Categories: Career Development, Collaboration, Communication, Continuous Learning, Human Aspects of PM, Leadership, Mentoring, SelfLeadership, Sharing Knowledge, Talent Management
By Yasmina Khelifi, PMI-ACP, PMI-PBA, PMP
Questions can help move your project forward and solve issues. Sometimes, questions allow you to discover common ground or interest that will strengthen work relationships. But we need to be mindful with them.
I’ve recently thought about some of my experiences as a project manager. I’ve contributed to different teams, and I’ve led other teams. In both instances, I have the same doubt: Do I ask too many questions of them? I want to share some things I’ve learned about this over the years. If you’ve ever faced the same concern, keep these tips in mind.
1. Explain what motivates you to ask questions. You need to understand what motivates you to ask questions. Is it out of curiosity? Is it a way to build rapport with your teams? Is it because you anticipate questions other stakeholders will ask you? Is it part of your routine to check in with the team? Is it to solve a problem?
- If you are intellectually curious about their work, clearly state that. Then you can decide if you need training that can bring you more answers.
- If you want to build rapport, some team members expect you to ask questions not only about work, but also about family and important personal events (birthdays, weddings, etc.). For some colleagues, it is essential to know people personally to work with them—but others want to refrain from talking about these things.
- If it is your routine to check in, discuss that with the team.
- If you want to solve a problem, ask questions until you get to the root of the issue.
- Questioning is also a way to help people. Perhaps a colleague cannot verbalize issues that he or she faced, and by asking questions, you may understand that they need help.
Each of these reasons is valid, but you need to explain it to the team.
2. Keep the answers. In the rush, you may ask a question and get the needed answer—and then not document it. Then, one week later, you ask the same question. That can be interpreted as a lack of interest. If you have the answers, document them.

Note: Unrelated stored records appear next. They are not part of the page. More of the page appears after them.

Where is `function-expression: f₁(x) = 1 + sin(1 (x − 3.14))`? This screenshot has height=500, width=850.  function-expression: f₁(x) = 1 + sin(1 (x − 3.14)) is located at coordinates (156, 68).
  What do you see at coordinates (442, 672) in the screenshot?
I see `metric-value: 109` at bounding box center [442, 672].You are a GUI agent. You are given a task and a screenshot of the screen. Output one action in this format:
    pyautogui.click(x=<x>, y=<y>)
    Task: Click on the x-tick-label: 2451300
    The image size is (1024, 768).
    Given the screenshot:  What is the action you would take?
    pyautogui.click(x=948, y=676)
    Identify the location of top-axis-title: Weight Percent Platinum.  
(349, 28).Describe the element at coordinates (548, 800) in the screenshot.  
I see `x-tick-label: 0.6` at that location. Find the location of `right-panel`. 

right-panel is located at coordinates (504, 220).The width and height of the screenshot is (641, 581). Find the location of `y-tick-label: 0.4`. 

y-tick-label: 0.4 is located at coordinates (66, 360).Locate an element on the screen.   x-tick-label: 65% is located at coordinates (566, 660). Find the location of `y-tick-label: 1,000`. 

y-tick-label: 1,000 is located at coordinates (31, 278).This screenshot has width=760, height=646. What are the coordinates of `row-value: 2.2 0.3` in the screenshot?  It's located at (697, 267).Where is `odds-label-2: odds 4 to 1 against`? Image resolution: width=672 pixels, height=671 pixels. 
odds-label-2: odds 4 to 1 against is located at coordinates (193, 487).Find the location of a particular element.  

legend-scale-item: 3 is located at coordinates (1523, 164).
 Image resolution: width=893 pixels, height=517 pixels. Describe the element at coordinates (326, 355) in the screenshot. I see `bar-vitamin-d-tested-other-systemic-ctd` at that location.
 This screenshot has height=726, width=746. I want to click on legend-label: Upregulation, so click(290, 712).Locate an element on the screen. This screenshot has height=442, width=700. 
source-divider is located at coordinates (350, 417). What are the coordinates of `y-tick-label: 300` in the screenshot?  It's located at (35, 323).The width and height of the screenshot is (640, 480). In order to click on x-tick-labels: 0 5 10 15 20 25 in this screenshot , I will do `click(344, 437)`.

In uncertain environments, the same question can result in a different answer because some elements have changed. So you can say something like this: “I remember you told me that feature was going to be delivered Week X. Is that still the case?” You will show that you listened properly to the answer. If you don’t remember it, be honest about that.
And even if you explain your reasons for asking questions to your team members, don’t expect everyone to react similarly.
3. Observe behaviors and tailor your reaction. There are many reasons you might face difficulty with a line of questioning:
- Some people will be reluctant to answer some questions if they sense you want to micromanage them or control their actions.
- They may think it is a waste of time because the questions are outside your remit.
- Others may think you are intrusive and wonder why you need to know these answers.
- Some will interpret it as a lack of trust. It will also depend on whether you ask only some people rather than others.
On the other spectrum, some team members will view it as a lack of interest if you don’t ask them questions about their work. Don’t neglect the intercultural aspect, and the power dynamic you are in.
Responses will also depend on the number of questions you ask. Do you ask open or closed-ended questions? If each meeting comes across like a police interrogation, it will be unpleasant for team members.
And if you ask questions, do you allow people to ask them in return? You should allow some time for this, as they may be curious about what you’re doing. I once contributed to a project where I had many questions. I would have loved to ask the project manager, but I didn’t dare. To help make them feel more at ease, you can end your questions with an invitation: “Do you have any questions you’d like to ask me?”
And be careful that no question you ask comes across as hurtful. Even if a question is asked with good intent, it can still come across the wrong way (“That was with good intent” isn’t an excuse). Be careful with your words and tone.
What kind of experiences have you had with questions (on both sides)?